How a Farmers Market Creates a Unique Community

By Kat McQuade

Ever go to a farmers market? What comes to mind when you are there?

For me, a farmers market conjures up images of fresh local food —and really good food at that. Fresh from the garden veggies, home baked yummy treats, gorgeous flower bouquets with those deep yellow sunflowers smiling up at the sky.

Farmers markets also mean summer to me, with warm sunshine beaming down and lots of people leisurely milling about, enjoying their time together.

Community building is a big part of these markets, with local vendors having a chance to meet local residents, sharing stories and making connections.

As a former vendor, farmers markets mean something more to me as well. For one thing, they mean a lot of hard work! Upfront research and preparation is so important though. Decisions need to be made about which markets are the right fit, what color should the tablecloth be, should prices be posted on individual items, how to keep veggies and flowers looking fresh on a hot sunny day, four hours into the market. Yet all of this work is forgotten during the excitement of the actual event.

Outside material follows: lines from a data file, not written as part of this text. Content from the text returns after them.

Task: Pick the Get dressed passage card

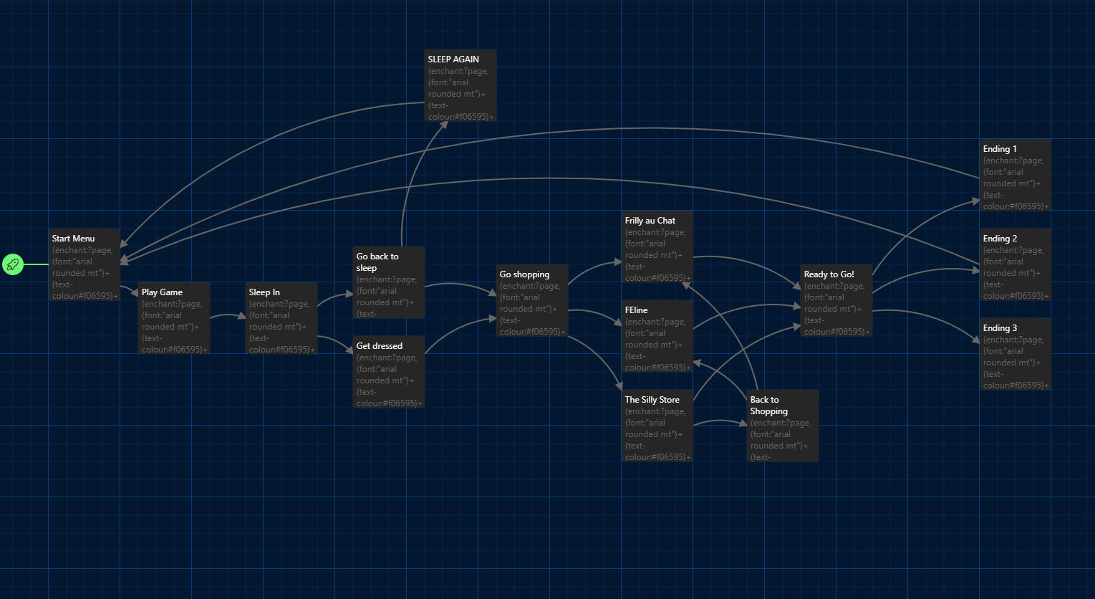Action: (389, 372)
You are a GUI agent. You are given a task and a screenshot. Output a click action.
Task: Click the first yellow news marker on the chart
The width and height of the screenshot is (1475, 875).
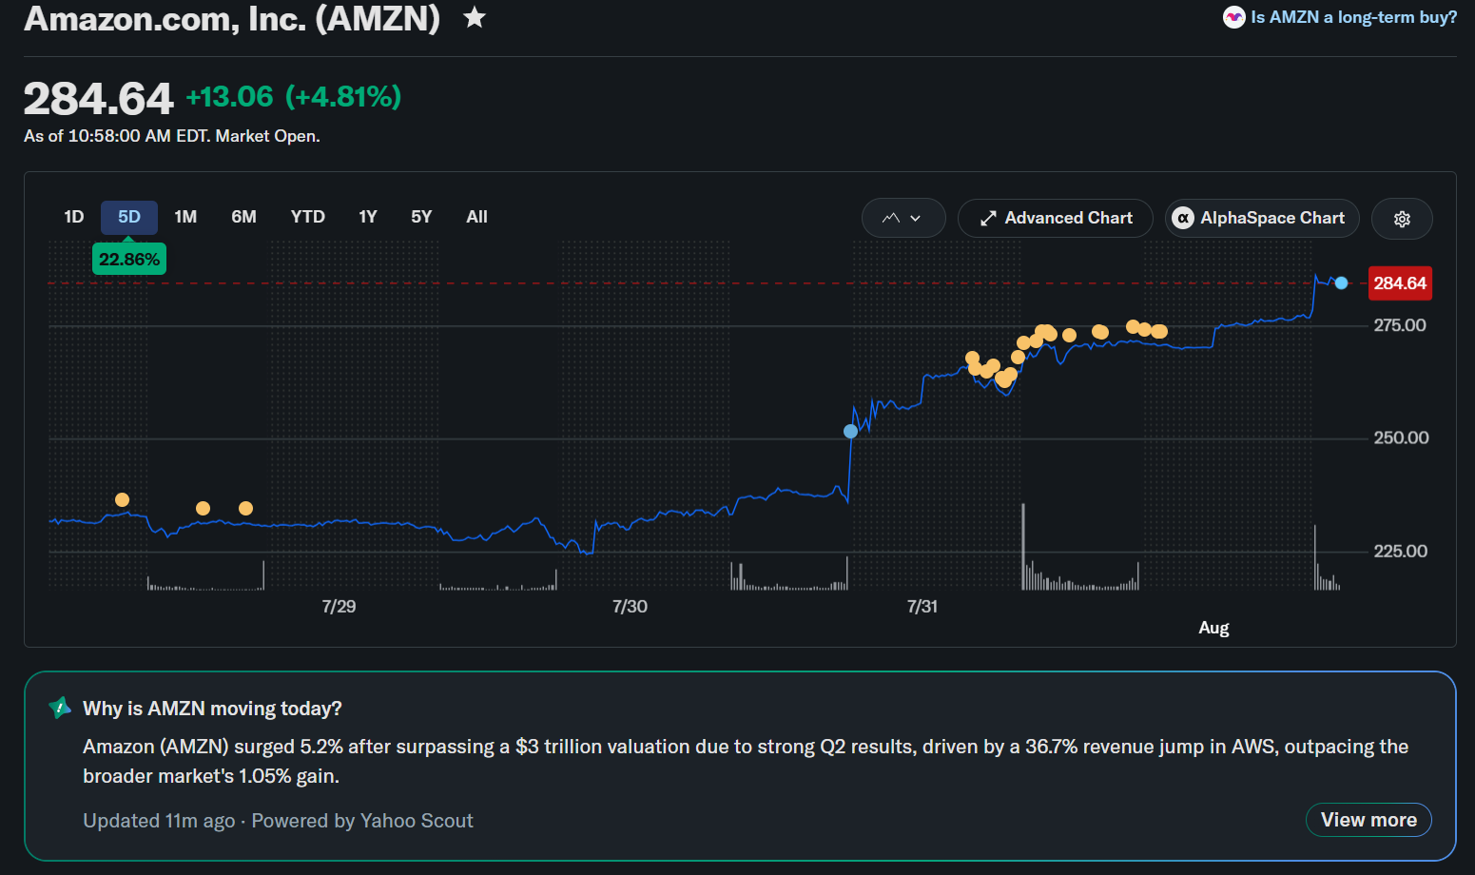click(122, 499)
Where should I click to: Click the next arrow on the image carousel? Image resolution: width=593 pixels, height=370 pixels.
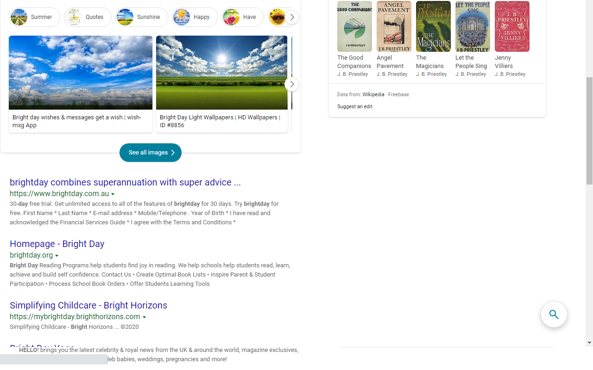(292, 84)
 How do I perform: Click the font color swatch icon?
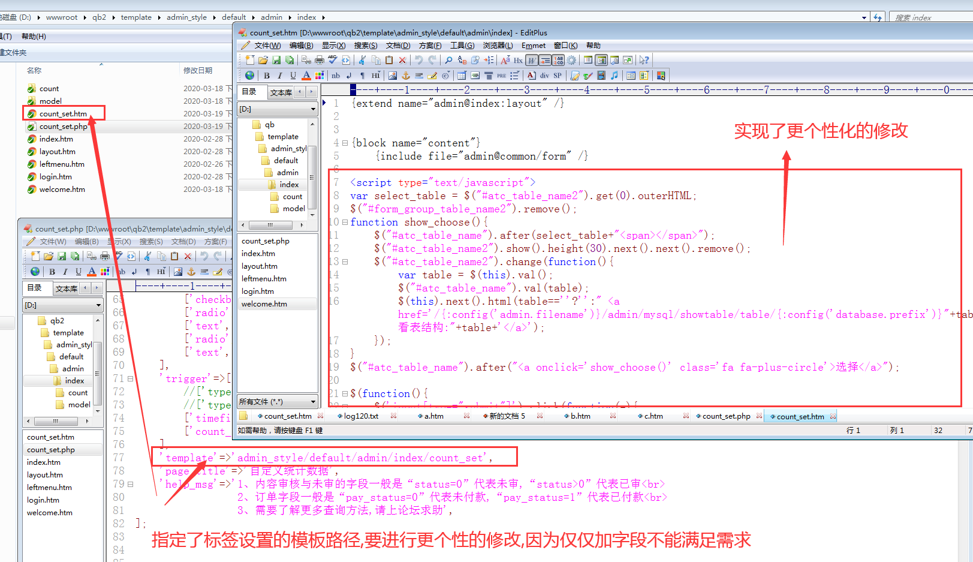click(306, 76)
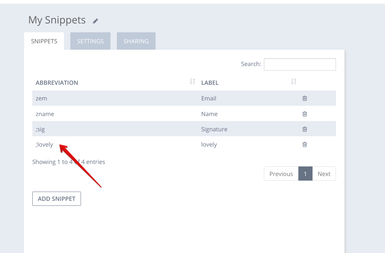This screenshot has height=253, width=385.
Task: Open the Settings tab
Action: (x=90, y=41)
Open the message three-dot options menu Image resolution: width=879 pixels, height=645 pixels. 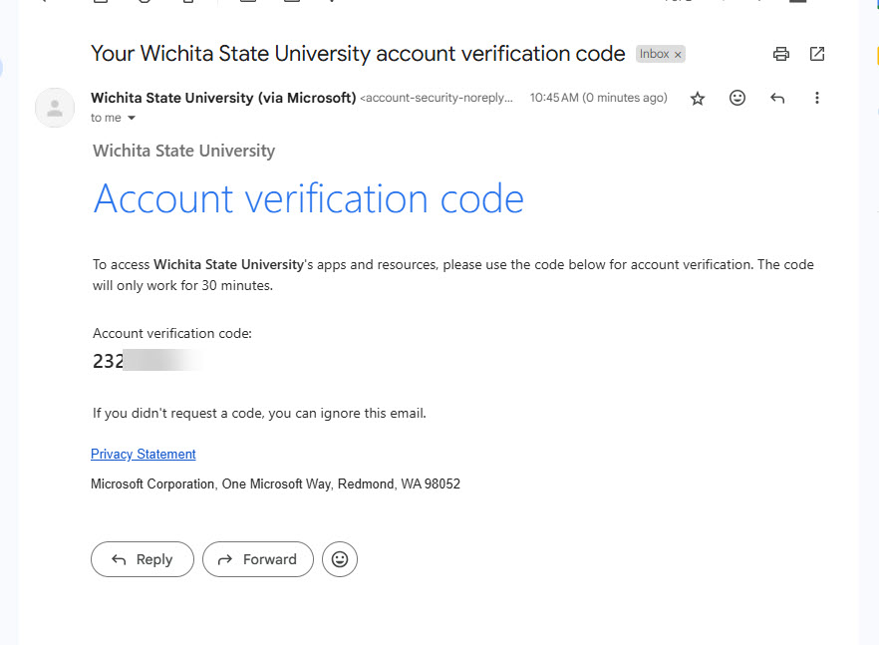point(817,98)
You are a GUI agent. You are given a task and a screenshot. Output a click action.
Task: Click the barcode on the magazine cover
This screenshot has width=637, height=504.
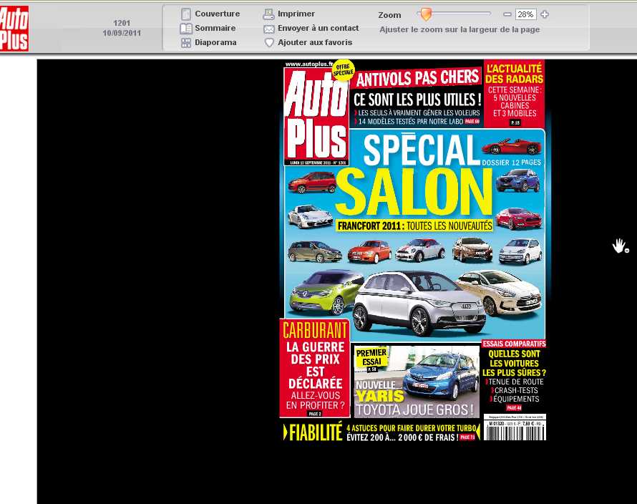[x=514, y=432]
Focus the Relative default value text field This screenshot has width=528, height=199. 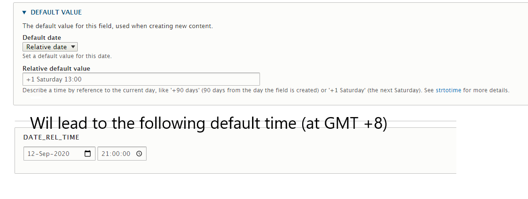pos(141,79)
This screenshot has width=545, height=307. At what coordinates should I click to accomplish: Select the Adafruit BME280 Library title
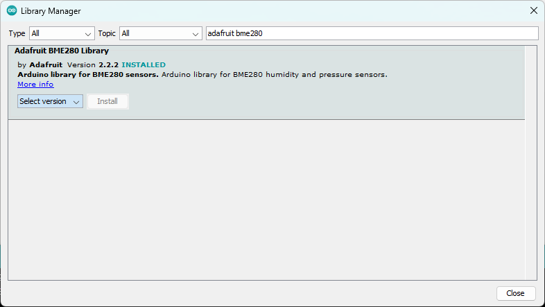click(61, 51)
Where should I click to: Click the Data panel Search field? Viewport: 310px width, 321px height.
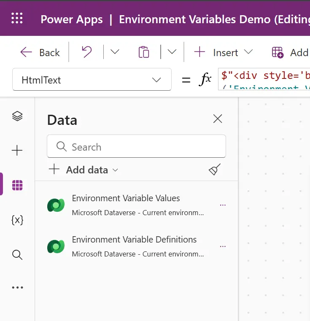pos(136,147)

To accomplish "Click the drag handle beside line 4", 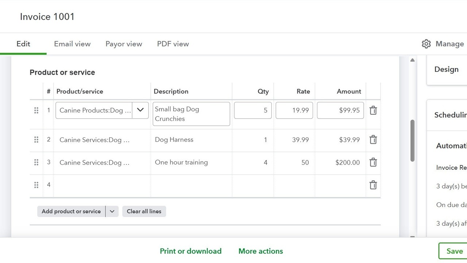I will click(36, 185).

Often, music is playing and the mood at the market is upbeat. You become a part of the community of other vendors, sharing stories (and sometimes even pricing tactics) even before the market opens. You help each other out when “stuff” happens, such as a tent-wrecking wind storm when your neighbor bails you out with duct tape. You learn from each other, and you trade your wares at the end of the day.

An overwhelming sense of belonging to a broader group happens as well—being a part of the community itself. Some people chitchat and hang out at your booth for a bit. They ask advice about veggies or herbs, and solicit suggestions for cooking. They give their own advice as well, and so the networking begins. Acquaintances are started and friendships are formed. You are associated with your wares and take pride in your contribution to the market.

As summer moves into fall and the markets start to dwindle and close up, you are weary and ready for a break. You are also sad knowing that this community that you have become a part of is about to take a hiatus. This feeling is short lived though as you start planning for next year, and are excited to rejuvenate that sense of belonging once again.